Your answer should be the line that contains "The height and" and each line after it, restated word for word through the final line of the entries.

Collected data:
- Opening Delimiter -
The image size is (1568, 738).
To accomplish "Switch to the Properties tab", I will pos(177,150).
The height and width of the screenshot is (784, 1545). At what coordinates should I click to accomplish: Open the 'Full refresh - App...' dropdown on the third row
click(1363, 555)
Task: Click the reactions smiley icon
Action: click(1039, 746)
- Closing Delimiter -
Output for this task
The height and width of the screenshot is (784, 1545). At what coordinates should I click to accomplish: Open the 'Full refresh - App...' dropdown on the third row
click(1363, 555)
Task: Click the reactions smiley icon
Action: click(1039, 746)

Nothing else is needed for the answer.